From Avasa

This morning I went for the PET scan, this was the last in the present requirements to fulfil my agreement with the doctors before getting a complete diagnosis.
At lunch time I was visited by a doctor and the ematologist who told me yet again the situation and what I have, emphasizing that unless the chemotherapy begins in the next few days the delay will not be to my benefit and that if the cancer moves out of the testicles it may well go to the brain and the spine, the consequences of which are beyond thinking about.
Again the talk went in the direction of persuasion about my family if I decide not do anything about it and let things take their course. I was told to consider those around me who love me and I explained that if I die they will have to deal with their own emotions concerning that, which I am unable to do for them and which I am not responsible for. There was immediately a look of shock on the face of the woman ematologist  I see that in this situation the majority of people, having a fear of death, are easily persuaded to take what is offered as the only available therapy.

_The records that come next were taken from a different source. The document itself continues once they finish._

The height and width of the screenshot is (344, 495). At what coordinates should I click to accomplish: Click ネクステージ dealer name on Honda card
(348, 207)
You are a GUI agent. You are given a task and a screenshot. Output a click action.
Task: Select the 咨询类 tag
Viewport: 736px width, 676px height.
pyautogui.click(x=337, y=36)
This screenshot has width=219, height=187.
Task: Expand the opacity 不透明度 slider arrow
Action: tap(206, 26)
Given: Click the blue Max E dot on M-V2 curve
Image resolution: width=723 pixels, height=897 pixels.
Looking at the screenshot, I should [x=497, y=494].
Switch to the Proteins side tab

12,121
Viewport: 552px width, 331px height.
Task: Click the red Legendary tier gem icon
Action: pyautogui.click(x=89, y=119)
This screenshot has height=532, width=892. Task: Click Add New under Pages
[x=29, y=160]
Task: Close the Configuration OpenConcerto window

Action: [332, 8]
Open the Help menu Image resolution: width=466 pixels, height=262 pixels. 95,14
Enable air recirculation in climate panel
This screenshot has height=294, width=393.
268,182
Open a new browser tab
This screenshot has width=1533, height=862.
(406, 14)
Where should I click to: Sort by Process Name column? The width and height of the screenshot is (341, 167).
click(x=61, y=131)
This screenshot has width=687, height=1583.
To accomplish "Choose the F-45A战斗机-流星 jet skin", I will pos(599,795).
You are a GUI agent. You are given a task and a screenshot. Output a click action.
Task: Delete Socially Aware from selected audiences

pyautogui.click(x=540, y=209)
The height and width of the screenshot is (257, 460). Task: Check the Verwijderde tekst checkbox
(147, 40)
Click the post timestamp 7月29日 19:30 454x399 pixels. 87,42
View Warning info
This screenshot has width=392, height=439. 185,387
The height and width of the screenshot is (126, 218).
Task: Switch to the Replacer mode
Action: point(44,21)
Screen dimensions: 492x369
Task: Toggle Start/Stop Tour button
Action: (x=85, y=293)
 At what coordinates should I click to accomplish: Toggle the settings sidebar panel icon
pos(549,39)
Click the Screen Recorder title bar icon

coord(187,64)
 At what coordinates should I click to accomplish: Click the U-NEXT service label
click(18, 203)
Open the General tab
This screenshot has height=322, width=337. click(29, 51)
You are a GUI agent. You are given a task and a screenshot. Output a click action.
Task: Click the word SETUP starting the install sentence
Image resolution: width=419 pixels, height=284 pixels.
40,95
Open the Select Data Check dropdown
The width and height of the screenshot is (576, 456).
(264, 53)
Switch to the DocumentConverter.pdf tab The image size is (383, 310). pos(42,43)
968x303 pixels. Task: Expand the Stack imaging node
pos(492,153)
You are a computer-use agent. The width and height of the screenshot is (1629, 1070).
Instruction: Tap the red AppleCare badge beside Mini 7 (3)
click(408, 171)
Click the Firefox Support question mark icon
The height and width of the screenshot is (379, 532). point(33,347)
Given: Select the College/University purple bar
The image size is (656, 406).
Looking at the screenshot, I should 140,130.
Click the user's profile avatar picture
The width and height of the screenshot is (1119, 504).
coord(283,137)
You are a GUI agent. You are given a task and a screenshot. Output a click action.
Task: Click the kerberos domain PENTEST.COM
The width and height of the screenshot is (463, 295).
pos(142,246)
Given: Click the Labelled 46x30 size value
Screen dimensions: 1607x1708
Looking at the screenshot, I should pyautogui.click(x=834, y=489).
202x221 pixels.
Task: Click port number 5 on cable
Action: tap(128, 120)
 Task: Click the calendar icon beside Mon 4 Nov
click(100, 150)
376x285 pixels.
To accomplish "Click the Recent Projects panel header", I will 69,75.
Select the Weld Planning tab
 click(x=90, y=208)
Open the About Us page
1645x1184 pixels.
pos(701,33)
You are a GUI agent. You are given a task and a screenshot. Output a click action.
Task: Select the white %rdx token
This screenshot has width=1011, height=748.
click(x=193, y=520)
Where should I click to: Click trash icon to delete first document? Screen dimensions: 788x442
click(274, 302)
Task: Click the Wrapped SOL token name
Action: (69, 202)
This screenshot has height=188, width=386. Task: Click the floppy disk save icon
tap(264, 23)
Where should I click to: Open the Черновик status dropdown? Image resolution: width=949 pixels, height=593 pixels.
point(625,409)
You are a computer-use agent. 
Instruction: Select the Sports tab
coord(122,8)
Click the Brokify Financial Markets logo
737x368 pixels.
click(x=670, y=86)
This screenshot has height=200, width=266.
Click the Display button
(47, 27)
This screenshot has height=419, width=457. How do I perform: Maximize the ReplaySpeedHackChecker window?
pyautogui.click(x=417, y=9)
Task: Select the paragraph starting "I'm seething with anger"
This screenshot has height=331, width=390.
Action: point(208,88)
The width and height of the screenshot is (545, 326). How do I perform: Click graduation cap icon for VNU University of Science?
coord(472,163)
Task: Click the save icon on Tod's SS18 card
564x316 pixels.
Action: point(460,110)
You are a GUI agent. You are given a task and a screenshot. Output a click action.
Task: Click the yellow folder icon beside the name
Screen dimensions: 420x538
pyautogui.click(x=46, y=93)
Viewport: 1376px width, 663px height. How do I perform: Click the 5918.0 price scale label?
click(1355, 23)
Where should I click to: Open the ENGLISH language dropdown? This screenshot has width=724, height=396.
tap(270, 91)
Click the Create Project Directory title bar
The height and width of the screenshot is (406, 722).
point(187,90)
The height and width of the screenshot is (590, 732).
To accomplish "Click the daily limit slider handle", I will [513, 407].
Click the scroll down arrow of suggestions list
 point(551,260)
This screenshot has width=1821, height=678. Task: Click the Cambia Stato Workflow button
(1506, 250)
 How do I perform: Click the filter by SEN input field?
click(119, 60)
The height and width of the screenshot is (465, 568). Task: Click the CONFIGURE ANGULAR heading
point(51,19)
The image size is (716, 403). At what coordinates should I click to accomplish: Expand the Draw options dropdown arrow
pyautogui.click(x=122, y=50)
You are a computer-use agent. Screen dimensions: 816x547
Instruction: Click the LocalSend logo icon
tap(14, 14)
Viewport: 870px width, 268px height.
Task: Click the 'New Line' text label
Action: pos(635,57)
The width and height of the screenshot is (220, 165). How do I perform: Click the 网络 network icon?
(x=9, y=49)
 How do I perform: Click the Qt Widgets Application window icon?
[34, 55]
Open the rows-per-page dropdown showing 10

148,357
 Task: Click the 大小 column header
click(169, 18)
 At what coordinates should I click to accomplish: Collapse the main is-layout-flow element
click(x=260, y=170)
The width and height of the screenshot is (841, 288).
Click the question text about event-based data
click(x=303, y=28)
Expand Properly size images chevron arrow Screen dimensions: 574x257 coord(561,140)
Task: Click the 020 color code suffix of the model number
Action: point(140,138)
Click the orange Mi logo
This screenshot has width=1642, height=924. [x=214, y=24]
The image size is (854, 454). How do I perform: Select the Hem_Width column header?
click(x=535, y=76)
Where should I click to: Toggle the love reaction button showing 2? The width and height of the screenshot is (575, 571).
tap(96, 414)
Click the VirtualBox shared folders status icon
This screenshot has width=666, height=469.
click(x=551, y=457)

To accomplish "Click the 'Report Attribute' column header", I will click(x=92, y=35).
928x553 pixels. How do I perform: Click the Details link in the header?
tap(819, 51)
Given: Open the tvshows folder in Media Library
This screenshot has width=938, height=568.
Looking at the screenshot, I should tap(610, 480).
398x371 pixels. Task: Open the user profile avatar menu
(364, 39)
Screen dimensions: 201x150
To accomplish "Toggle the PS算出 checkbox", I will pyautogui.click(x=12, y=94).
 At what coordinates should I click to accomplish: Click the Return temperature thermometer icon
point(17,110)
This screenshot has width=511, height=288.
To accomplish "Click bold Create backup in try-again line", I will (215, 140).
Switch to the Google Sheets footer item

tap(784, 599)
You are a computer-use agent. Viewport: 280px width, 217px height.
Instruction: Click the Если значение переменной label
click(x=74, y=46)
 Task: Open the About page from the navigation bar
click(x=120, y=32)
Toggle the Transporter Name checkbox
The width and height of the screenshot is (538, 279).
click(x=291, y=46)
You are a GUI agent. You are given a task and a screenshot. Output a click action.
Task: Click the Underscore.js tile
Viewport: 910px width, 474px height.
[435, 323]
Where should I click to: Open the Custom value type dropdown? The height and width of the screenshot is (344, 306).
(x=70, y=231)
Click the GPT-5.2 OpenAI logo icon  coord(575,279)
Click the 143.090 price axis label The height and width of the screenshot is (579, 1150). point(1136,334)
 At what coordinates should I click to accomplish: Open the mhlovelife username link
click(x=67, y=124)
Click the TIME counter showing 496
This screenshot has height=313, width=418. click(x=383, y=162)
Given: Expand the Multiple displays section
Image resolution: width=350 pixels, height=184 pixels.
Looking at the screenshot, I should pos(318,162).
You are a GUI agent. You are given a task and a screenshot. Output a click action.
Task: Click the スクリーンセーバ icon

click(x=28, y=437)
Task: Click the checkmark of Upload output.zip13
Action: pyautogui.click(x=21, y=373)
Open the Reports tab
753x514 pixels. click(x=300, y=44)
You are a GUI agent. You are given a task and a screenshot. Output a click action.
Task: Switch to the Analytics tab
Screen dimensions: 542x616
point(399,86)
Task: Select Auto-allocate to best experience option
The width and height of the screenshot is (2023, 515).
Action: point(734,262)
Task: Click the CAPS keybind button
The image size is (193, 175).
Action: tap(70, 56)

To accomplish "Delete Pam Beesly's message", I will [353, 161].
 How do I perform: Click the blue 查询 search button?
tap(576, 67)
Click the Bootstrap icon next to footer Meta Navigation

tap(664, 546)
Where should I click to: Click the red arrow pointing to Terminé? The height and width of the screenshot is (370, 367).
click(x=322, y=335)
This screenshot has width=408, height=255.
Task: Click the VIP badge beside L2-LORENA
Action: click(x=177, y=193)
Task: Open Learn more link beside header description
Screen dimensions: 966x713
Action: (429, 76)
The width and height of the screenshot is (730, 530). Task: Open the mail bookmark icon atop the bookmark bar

I pointed out that I know a number of people who have used other therapies to recover from cancer and have recovered so it was not true what had just been stated and that there are other ways to heal cancer. Again was the insistence on needing to get on with the chemotherapy immediately. I pointed out that I would only make a decision one way or the other about which therapy I chose if I was released from the hospital with a copy of the documents that they have collected on the diagnosis so far to meet with a friend of mine who is a doctor. I have stated this very clearly right from the time I was first approached on this matter of chemotherapy.
When it is clear that there is no one within the human form it is also clear, obviously, that no one dies so there is not fear BUT (the famous but!) I have two brand new fishing rods and two brand new fishing reels that I want to try out and make use of this year so I will be staying around for that.
It has been agreed that I will leave the hospital on Thursday 14th of this month.
I have spoken with both my partner Shikha and my daughter Tanya about which therapy I wish to do and the possible risks and they both agree with me in that I must do what I want to do regardless and that other peoples responses or reactions to that decision are their own to be dealt with.
I will explain the situation to my 7 year old daughter Daisy when I am out of the hospital so that she will be left with no surprises if my decision turns out to be the wrong one. I suspect that, like her mum and her sister, she will tell me that I must do what I feel is right for me.